The InAIAs/InGaAs metamorphic HEMT (mHEMT) two-stage Ka-band amplifier and DC-30 GHz distributed SPST switch were designed and fabricated using low-k benzocyclobutene (BCB) bridged technology. This fabrication technology takes the advantages of its low dielectric permittivity (2.7), low loss tangent (0.008), low curing temperature, low water up-take, and simple manufacturing process. The MMIC fabrication process involves wet etching for isolation, alloyed ohmic contacts, NiCr resistor, Si_3N_4 metal-insulator-metal (MIM) capacitors, and the BCB via holes and bridges. The two-stage Ka-band amplifier can achieve a linear gain of 14 dB, and an input return loss of 15 dB at 34 GHz. The DC-30 GHz distributed SPST switch exhibits an insertion loss less than 5 dB and an isolation larger than 30 dB. As to the switch power performance, this switch can operate up to 12 dBm at 2.4 GHz without significant signal distortion.

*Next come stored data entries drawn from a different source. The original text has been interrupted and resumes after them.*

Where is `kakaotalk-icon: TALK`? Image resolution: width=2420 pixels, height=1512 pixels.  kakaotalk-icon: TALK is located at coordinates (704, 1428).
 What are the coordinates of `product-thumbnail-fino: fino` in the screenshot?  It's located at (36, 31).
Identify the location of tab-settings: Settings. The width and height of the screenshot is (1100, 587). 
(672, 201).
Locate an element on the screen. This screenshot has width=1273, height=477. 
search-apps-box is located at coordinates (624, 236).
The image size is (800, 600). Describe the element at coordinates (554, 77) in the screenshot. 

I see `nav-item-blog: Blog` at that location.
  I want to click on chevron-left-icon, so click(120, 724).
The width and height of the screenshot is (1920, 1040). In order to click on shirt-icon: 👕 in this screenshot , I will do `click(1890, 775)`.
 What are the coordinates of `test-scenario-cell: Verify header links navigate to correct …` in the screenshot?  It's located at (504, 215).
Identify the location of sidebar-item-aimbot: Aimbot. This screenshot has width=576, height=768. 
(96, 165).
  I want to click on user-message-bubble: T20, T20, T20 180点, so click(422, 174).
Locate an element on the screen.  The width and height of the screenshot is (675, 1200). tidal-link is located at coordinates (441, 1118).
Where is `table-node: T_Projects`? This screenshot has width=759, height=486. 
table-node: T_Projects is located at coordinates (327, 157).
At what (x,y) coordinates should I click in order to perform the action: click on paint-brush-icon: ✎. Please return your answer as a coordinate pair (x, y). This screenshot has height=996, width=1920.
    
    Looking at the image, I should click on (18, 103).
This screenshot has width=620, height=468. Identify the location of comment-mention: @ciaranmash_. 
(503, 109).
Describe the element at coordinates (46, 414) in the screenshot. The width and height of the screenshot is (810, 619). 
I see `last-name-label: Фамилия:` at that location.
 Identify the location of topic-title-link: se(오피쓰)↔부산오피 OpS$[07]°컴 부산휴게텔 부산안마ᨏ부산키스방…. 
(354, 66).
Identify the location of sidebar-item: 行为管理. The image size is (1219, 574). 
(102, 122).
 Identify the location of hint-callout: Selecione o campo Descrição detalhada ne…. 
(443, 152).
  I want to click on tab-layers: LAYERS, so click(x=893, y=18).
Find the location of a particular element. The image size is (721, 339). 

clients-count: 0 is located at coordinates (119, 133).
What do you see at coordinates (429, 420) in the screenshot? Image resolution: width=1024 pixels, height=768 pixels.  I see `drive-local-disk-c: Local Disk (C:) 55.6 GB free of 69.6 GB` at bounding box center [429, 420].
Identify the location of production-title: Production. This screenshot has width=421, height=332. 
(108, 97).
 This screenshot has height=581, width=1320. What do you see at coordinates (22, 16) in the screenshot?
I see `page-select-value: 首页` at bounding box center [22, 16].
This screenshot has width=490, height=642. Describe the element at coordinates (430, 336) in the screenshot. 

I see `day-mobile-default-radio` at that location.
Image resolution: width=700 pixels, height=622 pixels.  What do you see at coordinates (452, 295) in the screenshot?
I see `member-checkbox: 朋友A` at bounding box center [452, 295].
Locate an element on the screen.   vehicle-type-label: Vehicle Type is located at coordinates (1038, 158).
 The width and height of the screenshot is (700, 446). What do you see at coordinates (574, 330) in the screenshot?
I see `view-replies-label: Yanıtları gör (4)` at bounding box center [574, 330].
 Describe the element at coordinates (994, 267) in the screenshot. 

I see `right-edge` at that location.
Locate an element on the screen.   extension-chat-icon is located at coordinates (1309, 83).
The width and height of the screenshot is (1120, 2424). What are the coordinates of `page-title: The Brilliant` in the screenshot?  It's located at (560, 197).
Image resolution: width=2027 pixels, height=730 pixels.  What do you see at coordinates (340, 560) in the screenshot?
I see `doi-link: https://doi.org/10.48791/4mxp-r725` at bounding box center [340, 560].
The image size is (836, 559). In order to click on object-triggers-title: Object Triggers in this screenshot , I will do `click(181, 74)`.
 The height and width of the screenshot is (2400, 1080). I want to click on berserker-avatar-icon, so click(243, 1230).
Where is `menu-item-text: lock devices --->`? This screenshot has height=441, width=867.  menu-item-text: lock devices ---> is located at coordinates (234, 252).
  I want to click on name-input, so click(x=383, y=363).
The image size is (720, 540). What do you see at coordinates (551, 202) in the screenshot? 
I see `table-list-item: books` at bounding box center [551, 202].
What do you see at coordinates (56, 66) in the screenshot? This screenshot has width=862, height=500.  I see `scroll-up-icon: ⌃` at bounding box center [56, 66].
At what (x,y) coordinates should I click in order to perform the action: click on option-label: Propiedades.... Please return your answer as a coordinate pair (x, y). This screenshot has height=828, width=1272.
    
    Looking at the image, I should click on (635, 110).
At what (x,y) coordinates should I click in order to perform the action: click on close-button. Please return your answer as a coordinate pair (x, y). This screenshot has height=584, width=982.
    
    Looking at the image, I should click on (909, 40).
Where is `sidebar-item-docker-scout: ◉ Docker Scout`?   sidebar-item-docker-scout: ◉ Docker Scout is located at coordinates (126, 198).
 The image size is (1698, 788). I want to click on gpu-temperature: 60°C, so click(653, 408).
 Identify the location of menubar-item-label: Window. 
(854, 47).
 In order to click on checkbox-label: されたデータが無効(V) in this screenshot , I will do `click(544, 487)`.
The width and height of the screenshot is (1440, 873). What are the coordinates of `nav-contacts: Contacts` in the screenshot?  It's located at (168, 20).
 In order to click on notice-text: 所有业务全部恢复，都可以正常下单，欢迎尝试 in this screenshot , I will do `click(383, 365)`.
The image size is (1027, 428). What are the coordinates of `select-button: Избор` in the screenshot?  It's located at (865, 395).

To further investigate the robustness of the DC-30GHz distributed SPST distributed switch, the reliability test of the insertion loss and isolation were carried out. After 250 hrs of 85-85 (temperature= 85℃, humidity= 85%) environmental evaluation, this BCB passivated and bridged MMIC switch demonstrates reliable RF characteristics without any performance change, which proves that this process using the low-k BCB layer is attractive for millimeter wave circuit applications.